"Comí mucho dulce para celebrar el número uno"
Dinara Safina (Moscú, 23 años) ratificó en el Madrid Open su condición de número uno, posición en la que relevó el 20 de abril a Serena Williams. Marat Safin también ocupó la cima de la ATP en el año 2000, un caso único en la historia. Se formó en Valencia, donde llegó siguiendo a su hermano.

¿Qué siente tan arriba?
Placer, porque era mi sueño. Siempre creí en que podría llegar y me ha pillado preparada. Ahora no me parece difícil mantenerme. No tengo esa presión que soportaba cuando era número dos y en cada partido pensaba en que no podía perder para llegar a la cima. Tras jugar en Miami, tuve que estar una semana sin ver una pista, porque salía con miedo a perder.
¿Y dónde se fue para quitarse esa tensión?
A Moscú. Pasé cinco días en casa, haciendo tonterías con las amigas. Me ayudó.
¿Cómo lo celebró el día que se enteró de que era número uno?
No me dio mucho tiempo, estaba entrenando. Pero sí que comí muchos dulces. Me encanta el dulce y siempre que tengo que celebrar algo, me regalo chocolate o una tarta.
Usted viene de una familia de deportistas en la que parecen haber sido programados para el éxito. En ese sentido, ¿recuerda su infancia como dura?
Mi hermano comenzó a jugar y yo le seguí, aunque nunca pensaba en dedicarme a esto. Después veía al resto de las chicas salir a la pista central y me apetecía también ser conocida por la calle, que me reconocieran. ¡Ahora lo he conseguido!
Desde la retirada de Justine Henin varias jugadoras han pasado por el número uno. ¿Por qué no hay una dominadora?

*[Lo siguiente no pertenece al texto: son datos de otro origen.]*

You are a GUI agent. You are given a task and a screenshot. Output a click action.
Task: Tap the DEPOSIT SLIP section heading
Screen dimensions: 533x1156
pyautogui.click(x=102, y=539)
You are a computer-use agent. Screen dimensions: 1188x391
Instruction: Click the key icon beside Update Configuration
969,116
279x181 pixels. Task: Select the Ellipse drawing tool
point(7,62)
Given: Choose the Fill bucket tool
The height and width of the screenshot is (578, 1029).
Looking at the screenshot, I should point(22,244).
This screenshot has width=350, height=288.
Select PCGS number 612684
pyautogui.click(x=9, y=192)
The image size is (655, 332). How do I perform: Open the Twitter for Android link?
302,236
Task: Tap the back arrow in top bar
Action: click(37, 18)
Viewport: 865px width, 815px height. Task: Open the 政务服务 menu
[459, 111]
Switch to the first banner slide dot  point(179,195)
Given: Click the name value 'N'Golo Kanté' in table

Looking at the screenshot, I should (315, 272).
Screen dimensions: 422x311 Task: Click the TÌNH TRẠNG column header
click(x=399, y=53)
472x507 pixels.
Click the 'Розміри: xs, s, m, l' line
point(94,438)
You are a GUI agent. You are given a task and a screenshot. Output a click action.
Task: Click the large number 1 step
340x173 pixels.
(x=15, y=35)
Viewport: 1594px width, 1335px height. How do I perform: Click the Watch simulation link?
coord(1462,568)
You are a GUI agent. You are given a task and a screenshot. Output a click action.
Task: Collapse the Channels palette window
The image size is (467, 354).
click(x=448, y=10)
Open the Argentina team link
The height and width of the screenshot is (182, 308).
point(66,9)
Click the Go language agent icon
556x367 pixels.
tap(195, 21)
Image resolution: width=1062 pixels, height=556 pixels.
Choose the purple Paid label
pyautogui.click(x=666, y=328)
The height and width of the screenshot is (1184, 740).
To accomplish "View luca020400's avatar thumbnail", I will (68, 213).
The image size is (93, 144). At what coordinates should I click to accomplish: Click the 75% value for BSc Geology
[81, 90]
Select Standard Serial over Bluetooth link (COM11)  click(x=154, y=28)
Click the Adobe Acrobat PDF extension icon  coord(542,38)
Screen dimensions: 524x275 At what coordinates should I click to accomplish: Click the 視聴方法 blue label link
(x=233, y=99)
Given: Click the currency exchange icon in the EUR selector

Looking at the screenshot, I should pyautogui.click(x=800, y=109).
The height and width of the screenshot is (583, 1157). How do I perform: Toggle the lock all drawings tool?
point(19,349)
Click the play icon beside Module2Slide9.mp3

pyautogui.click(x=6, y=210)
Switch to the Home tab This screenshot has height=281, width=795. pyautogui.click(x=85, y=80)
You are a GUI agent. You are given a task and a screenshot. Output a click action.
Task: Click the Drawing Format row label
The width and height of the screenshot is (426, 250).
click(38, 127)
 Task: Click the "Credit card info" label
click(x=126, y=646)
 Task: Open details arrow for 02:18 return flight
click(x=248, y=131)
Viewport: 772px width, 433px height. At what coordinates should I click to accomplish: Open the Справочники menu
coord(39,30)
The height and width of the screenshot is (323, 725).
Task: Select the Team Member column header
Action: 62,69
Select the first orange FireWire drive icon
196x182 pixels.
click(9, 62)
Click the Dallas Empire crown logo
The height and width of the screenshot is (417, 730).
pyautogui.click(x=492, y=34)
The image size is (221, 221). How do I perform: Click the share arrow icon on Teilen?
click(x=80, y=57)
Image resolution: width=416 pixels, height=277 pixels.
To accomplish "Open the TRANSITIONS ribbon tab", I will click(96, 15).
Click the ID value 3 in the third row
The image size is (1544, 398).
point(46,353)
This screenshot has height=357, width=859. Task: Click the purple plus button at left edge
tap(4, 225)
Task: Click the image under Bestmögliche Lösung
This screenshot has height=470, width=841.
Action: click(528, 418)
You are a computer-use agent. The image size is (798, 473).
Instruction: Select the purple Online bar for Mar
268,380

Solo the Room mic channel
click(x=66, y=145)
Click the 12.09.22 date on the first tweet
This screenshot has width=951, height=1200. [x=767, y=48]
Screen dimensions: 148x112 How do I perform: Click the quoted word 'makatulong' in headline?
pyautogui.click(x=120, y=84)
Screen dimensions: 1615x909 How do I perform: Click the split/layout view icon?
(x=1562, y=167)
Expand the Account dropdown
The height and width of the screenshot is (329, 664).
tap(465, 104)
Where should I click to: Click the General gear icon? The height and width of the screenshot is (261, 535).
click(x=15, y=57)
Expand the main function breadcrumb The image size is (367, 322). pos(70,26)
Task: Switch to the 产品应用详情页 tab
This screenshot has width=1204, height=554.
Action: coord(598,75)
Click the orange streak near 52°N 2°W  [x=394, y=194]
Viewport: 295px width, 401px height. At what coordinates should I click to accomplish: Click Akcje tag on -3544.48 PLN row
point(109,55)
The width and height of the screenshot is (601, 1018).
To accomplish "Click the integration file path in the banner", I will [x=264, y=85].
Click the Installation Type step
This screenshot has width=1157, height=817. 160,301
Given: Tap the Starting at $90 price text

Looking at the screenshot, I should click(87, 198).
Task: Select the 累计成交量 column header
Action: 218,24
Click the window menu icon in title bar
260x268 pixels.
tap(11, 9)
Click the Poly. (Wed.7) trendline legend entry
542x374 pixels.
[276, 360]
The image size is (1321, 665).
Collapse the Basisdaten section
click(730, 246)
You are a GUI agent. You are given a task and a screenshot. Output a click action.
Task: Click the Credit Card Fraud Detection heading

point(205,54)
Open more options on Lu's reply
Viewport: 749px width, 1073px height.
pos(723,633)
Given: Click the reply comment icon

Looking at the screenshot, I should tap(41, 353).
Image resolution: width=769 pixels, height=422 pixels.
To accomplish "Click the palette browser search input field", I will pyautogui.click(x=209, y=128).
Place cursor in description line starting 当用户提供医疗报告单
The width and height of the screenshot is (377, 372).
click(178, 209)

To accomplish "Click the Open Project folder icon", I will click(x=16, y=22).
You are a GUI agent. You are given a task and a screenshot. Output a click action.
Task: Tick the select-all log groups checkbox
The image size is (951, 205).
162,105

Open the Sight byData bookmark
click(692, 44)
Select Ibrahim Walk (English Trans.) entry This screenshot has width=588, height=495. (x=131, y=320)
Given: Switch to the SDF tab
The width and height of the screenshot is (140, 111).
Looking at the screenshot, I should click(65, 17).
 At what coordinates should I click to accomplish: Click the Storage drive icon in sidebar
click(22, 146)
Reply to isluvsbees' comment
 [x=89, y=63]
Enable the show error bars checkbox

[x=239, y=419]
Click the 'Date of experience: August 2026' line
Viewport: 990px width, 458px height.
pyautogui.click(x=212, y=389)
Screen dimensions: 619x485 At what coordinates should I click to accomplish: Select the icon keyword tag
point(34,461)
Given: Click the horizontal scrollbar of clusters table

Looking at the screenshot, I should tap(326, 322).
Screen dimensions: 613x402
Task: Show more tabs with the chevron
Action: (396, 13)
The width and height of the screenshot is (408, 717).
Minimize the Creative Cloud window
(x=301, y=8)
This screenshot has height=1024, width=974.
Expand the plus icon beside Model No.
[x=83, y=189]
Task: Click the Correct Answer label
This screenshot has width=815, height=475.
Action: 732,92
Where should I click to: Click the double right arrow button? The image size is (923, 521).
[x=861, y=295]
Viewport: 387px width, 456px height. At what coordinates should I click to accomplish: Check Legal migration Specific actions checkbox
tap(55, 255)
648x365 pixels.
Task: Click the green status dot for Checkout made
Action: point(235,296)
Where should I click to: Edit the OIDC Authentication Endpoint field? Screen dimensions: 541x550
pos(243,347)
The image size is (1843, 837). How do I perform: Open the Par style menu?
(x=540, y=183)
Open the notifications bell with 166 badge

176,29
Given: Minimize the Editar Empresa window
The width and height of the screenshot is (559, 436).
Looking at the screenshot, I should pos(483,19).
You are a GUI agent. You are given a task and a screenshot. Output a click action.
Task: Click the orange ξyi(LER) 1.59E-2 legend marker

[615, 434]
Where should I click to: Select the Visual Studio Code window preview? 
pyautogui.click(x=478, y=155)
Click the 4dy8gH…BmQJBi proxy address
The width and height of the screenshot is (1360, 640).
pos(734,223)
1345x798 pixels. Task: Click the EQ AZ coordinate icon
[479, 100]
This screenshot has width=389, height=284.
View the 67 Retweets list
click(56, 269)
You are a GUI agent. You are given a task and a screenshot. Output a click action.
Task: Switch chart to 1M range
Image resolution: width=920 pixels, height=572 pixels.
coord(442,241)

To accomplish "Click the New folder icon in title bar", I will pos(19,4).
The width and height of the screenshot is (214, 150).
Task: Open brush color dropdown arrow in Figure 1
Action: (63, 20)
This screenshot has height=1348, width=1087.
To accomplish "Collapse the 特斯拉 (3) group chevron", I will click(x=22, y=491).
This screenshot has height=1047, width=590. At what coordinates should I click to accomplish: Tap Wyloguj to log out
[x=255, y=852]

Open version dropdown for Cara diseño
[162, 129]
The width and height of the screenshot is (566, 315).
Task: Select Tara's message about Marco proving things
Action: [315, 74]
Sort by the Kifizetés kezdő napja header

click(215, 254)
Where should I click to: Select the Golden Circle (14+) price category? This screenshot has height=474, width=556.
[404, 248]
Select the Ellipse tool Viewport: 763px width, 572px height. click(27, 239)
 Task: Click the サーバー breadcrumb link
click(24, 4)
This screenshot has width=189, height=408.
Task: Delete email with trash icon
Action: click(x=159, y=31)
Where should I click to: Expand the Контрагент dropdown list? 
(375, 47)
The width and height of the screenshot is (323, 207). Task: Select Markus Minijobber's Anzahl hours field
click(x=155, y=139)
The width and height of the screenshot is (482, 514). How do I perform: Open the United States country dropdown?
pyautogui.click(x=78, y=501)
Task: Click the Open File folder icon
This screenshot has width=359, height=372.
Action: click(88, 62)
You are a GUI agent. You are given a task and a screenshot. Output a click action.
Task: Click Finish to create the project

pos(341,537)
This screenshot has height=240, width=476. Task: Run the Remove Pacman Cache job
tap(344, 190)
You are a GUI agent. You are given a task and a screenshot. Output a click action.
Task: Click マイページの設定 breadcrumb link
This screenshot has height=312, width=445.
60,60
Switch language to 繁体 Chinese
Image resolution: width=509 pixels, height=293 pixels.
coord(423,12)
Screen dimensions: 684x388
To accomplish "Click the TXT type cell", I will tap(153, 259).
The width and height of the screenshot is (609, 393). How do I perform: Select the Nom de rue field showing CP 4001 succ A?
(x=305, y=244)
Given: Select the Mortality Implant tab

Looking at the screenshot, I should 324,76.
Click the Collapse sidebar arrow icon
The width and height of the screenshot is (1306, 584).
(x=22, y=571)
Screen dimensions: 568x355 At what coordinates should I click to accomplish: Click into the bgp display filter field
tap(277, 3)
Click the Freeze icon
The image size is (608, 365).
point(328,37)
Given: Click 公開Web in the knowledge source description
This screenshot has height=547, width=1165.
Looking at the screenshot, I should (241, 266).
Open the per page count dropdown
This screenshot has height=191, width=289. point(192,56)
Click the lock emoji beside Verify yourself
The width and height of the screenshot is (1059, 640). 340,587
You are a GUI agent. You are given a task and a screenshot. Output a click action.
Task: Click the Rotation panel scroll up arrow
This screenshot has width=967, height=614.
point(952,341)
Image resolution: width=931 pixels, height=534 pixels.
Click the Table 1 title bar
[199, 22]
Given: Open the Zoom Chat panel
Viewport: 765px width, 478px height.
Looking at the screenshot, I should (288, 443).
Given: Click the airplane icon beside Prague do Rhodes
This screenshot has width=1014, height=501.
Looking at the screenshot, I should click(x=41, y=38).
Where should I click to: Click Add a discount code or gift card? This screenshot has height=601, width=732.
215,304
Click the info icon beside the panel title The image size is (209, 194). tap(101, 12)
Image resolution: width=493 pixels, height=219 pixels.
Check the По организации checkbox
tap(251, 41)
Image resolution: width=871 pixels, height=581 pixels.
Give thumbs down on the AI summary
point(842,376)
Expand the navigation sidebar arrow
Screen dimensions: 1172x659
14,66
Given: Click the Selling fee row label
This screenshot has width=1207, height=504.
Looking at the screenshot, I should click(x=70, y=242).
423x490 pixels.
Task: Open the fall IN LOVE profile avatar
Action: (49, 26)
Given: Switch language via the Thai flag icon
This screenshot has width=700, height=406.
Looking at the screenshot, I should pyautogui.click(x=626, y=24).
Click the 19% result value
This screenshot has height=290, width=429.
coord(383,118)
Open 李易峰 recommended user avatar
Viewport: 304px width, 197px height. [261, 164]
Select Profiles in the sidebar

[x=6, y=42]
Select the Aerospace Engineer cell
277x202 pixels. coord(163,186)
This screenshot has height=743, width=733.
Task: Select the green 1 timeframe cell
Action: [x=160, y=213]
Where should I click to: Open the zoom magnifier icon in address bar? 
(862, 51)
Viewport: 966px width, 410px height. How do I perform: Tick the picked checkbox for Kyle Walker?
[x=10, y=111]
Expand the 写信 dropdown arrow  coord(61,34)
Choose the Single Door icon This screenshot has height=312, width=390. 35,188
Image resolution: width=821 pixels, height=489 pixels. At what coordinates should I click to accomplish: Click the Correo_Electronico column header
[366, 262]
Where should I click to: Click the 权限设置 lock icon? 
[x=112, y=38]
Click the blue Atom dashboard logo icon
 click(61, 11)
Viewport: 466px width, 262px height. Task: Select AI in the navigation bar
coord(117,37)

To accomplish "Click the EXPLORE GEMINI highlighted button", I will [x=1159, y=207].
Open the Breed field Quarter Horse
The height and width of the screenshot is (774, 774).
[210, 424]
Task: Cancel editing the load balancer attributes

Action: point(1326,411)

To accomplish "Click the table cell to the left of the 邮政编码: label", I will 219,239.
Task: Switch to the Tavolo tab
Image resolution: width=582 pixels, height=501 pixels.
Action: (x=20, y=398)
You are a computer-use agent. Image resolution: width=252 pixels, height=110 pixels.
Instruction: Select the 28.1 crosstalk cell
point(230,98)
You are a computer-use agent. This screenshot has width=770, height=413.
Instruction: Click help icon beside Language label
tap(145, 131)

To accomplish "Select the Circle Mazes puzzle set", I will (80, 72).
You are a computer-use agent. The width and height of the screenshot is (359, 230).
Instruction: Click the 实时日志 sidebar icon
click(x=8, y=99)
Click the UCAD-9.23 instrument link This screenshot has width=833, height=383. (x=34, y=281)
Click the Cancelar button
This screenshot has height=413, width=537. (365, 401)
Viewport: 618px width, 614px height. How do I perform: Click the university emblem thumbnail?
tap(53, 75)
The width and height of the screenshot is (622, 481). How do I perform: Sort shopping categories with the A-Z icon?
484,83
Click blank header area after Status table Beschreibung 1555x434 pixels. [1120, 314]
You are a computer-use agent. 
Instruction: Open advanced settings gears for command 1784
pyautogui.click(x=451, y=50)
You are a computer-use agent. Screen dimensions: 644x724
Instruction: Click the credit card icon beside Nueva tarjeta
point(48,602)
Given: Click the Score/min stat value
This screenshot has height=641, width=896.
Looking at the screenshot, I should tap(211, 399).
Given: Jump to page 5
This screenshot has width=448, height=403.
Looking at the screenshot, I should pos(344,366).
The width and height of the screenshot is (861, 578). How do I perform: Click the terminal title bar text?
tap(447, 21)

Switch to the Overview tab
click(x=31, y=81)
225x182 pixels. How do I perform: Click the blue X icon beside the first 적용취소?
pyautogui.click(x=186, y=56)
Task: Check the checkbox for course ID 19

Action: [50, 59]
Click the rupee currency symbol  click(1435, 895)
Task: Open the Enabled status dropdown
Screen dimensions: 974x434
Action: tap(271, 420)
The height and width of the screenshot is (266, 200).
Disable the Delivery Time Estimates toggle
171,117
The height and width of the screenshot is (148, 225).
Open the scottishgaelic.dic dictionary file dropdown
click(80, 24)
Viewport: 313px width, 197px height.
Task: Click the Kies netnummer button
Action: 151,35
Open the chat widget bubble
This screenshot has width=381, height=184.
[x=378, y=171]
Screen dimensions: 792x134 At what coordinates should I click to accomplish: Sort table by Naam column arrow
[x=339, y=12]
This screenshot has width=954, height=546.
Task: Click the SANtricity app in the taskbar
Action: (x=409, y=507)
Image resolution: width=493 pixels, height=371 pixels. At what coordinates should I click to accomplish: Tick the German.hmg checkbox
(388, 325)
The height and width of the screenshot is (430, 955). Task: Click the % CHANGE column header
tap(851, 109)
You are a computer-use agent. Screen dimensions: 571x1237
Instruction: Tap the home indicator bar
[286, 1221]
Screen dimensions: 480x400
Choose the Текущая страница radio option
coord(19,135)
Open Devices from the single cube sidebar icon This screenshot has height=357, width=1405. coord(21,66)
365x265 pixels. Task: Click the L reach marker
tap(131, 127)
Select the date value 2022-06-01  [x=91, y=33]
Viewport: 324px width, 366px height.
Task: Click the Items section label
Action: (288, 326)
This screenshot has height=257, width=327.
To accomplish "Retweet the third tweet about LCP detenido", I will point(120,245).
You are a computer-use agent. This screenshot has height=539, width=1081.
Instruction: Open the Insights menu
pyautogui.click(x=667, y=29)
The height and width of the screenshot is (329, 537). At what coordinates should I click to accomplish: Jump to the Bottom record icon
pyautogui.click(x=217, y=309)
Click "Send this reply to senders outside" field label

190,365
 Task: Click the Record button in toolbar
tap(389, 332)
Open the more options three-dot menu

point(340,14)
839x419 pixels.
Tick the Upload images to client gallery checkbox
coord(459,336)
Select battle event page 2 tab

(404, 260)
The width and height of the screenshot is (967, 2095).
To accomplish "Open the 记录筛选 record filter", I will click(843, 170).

Porque a algunas aún nos falta madurar. Hay muchas jugadoras jóvenes en el top-ten y por eso cambia tanto. Yo creo que dentro de un año habrá ya más estabilidad.
¿Le molesta que Serena diga que ella es la número uno real porque usted aún no ha ganado un Grand Slam?
¡Todas pensamos lo mismo! Yo también creo serlo, porque es una cuestión de mentalidad. No tiene sentido salir a una pista pensando en que eres peor. Supongo que lo diría por eso.
¿Es verdad que dentro del vestuario femenino hay más tensión, menos amistades?
No lo sé. Yo me llevo bien con todas, pero sí es verdad que cuando entras en el top-ten cada una vive su vida. Bajas al vestuario pensando en tus cosas, te encierras tanto en ti misma que no quieres pararte ni hablar.
Ha llegado a decir que para ver a su hermano Marat sin grandes resultados, era mejor dejarlo.
Va a dejar el tenis a final de año y yo lo que quiero es que sea feliz. Si no disfruta en la pista, no tiene sentido que siga. El año pasado tuvo momentos en que su cuerpo estaba en la pista y su mente en otro sitio.
¿Su espejo en el tenis masculino es Nadal o Federer?
Soy más de Nadal. Le respeto mucho. Me gusta cómo tiene los pies en el suelo, cómo respeta a todo el mundo, cómo mejora. ¡Me encanta verle jugar!
Noticias relacionadas
¿Es posible para usted tener una relación sentimental estable?
¡Es imposible! ¡Ni me acuerdo...! (Se ríe). No le puedo decir a nadie 'espérame dentro de tres meses, o de cinco'. Me diría: 'Ahí te quedas'.